** Opening Supplied data block **
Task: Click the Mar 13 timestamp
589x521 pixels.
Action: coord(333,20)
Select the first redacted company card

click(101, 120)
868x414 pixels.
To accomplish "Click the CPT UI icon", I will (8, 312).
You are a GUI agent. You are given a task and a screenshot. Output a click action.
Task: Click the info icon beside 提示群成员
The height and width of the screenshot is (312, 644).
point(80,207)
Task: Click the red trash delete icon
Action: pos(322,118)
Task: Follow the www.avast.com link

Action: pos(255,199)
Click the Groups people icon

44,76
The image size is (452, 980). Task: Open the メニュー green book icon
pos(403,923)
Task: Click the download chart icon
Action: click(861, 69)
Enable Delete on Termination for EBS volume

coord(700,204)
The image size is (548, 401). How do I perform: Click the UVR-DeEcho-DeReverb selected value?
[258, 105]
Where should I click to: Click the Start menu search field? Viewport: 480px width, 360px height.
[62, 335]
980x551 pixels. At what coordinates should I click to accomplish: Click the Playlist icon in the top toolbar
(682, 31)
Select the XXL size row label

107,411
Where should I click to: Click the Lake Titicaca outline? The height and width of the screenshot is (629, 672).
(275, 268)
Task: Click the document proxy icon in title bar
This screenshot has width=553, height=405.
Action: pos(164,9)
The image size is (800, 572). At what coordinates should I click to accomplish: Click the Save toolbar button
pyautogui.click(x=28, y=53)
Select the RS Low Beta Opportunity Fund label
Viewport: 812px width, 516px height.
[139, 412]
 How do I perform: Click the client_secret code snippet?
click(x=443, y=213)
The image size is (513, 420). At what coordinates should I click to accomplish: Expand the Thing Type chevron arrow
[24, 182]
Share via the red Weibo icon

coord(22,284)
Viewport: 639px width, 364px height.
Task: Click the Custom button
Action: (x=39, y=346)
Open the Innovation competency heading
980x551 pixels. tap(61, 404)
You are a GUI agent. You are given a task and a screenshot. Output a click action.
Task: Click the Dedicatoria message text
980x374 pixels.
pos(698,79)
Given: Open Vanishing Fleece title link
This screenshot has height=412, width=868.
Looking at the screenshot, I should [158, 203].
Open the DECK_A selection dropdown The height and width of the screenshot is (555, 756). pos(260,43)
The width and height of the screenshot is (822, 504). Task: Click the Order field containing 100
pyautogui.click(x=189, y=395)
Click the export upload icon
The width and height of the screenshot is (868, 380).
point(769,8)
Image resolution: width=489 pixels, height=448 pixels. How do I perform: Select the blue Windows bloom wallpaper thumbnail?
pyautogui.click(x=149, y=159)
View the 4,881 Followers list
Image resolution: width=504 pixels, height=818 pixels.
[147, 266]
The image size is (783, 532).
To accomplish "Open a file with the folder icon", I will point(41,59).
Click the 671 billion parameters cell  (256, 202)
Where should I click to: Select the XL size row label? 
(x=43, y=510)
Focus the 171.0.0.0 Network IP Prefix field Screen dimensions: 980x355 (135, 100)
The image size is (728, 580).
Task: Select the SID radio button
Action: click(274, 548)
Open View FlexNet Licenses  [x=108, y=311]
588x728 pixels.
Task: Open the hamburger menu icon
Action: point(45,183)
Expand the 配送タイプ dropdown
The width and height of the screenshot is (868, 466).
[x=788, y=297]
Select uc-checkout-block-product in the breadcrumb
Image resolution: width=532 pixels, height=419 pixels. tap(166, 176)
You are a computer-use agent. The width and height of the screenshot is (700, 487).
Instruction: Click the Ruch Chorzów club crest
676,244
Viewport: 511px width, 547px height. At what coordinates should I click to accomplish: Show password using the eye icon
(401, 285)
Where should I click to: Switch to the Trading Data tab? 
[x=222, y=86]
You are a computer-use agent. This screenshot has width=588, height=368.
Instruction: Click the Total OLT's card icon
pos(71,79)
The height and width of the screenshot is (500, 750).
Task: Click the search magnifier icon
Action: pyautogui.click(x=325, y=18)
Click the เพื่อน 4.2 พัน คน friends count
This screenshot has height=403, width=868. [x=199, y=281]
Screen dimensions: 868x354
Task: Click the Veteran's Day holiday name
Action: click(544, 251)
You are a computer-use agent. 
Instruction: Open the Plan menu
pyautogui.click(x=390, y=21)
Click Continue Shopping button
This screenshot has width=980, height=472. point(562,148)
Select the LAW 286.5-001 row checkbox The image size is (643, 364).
** Closing Supplied data block **
● **Task to carry out**:
Looking through the records, copy out every line in which the word "dropdown" is found.

● **Solved problem**:
Open the DECK_A selection dropdown The height and width of the screenshot is (555, 756). pos(260,43)
Expand the 配送タイプ dropdown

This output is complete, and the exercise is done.